Enquanto a bola rola e a torcida brasileira faz barulho nos Estados Unidos, há um jogo ainda mais importante acontecendo nos bastidores, e ele pode decidir o futuro do nosso futebol

Igor Jesus comemora gol do Botafogo na Copa do Mundo de Clubes 2025 - Vítor Silva / Botafogo

Dentro de campo, os clubes brasileiros estão dando show na Copa do Mundo de Clubes da Fifa. Na primeira fase, por exemplo, Botafogo e Flamengo venceram gigantes europeus e recolocaram o futebol nacional nos holofotes. Já nas oitavas de final, foi a vez do Fluminense fazer o mesmo. Mas a pergunta que realmente importa vem de fora das quatro linhas: estamos prontos para transformar essa exposição inédita em receita, fãs e um produto global?

Apesar de não ter correspondido às expectativas iniciais da Fifa no que tange ao valor da venda dos direitos de transmissão, a primeira edição do torneio tem sido inegavelmente um sucesso em diversos aspectos. É importante destacar que a pedida inicial da entidade máxima do futebol era um tanto quanto irreal: US$ 4 bilhões. O valor final do acordo feito com a plataforma de streaming DAZN foi estimado em US$ 1 bilhão.

Mesmo longe da pedida inicial, o valor arrecadado é um grande feito, especialmente comparando-se com o valor arrecadado no evento televisivo mais assistido pela humanidade: a Copa do Mundo de seleções. Em sua última edição, no Catar, estima-se que a federação faturou algo próximo a US$ 2,8 bilhões com a comercialização dos direitos de transmissão.
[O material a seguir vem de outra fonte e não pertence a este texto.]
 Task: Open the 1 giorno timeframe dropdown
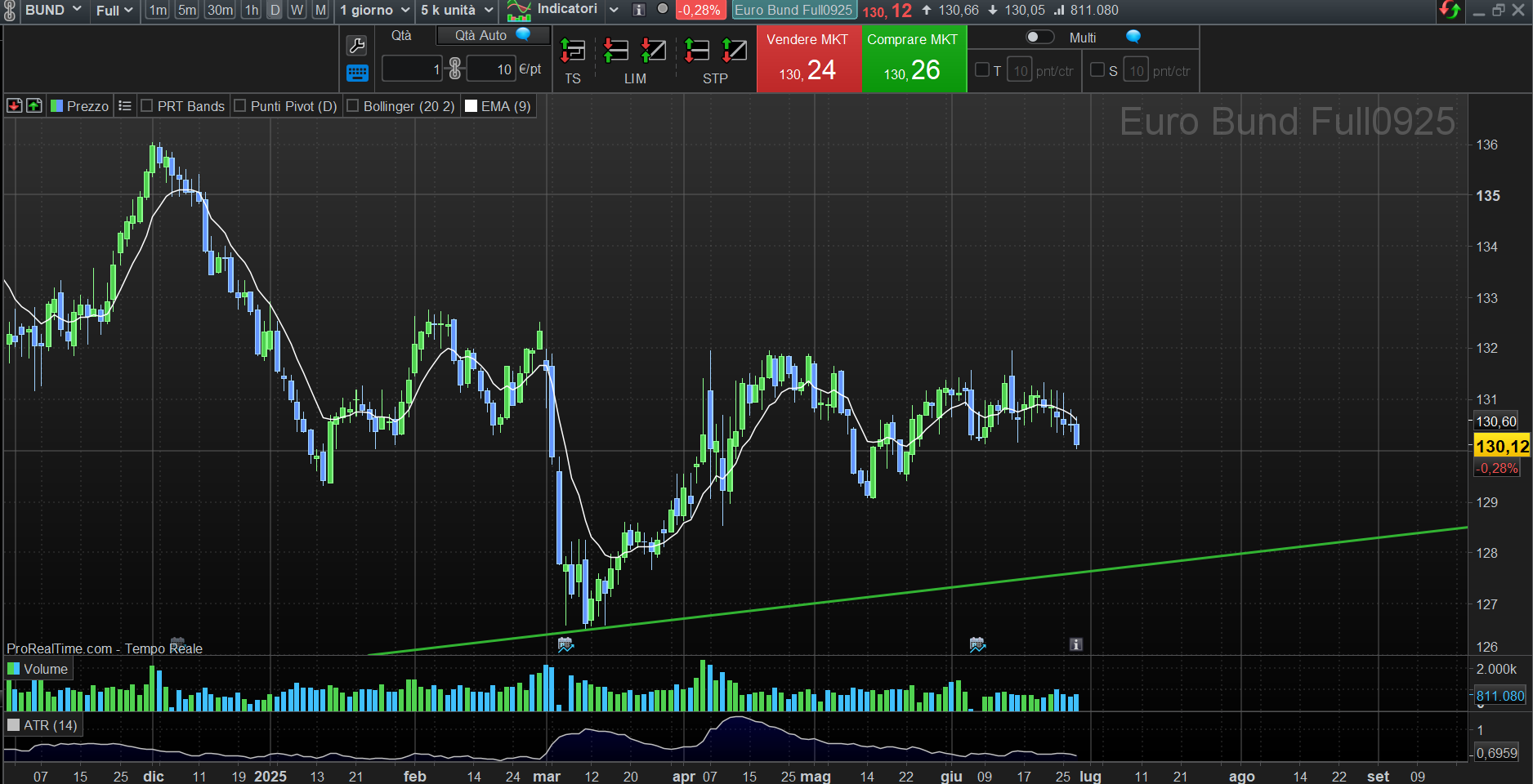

Considerando-se ser a primeira edição neste formato, atingir pouco mais de um terço em relação à principal fonte de receita da instituição é um sinal de que a competição veio para ficar (para desespero de Javier Tebas, presidente da LaLiga).

Contudo, se for para elencar os maiores beneficiados da nova competição até o momento, os clubes brasileiros estão disparados no topo da lista. Além de ser o único país a ter enviado quatro representantes devido ao amplo domínio recente na principal competição continental, a Copa Libertadores, o Brasil também garantiu todos os representantes na fase eliminatória, o que parecia um tanto quanto improvável quando foi realizado o sorteio dos grupos em dezembro do ano passado.

De toda forma, o objetivo desta coluna não é exaltar os notáveis feitos dos clubes brasileiros na competição, mas, sim, trazer os seguintes questionamentos:

  • O sucesso da Copa do Mundo de Clubes corrobora que teremos a edição mais assistida do Brasileirão de todos os tempos em 2025?
  • A nova competição da Fifa pode deixar um legado de novos fãs estrangeiros para os clubes e a liga brasileira?
  • E, por último, mas não menos importante, os clubes estão prontos para reter e monetizar esses potenciais novos fãs?

Quais indicativos da Copa do Mundo de Clubes são positivos para o Brasileirão?

Em dezembro do ano passado, trouxe aqui alguns motivos que já me faziam acreditar que o Brasileirão de 2025 seria o mais assistido de todos os tempos. De certa maneira, a Copa do Mundo de Clubes tem servido para validar boa parte deles, e explico por que ao relembrá-los abaixo:

1. Transmissão multiplataforma e canais diversos

À primeira vista, a pulverização das transmissões traz aquela dúvida se o efeito imediato é de divisão ou multiplicação. O que vemos até agora, tanto no primeiro terço do Brasileirão quanto no Mundial de Clubes, é que o efeito multiplataforma é multiplicador.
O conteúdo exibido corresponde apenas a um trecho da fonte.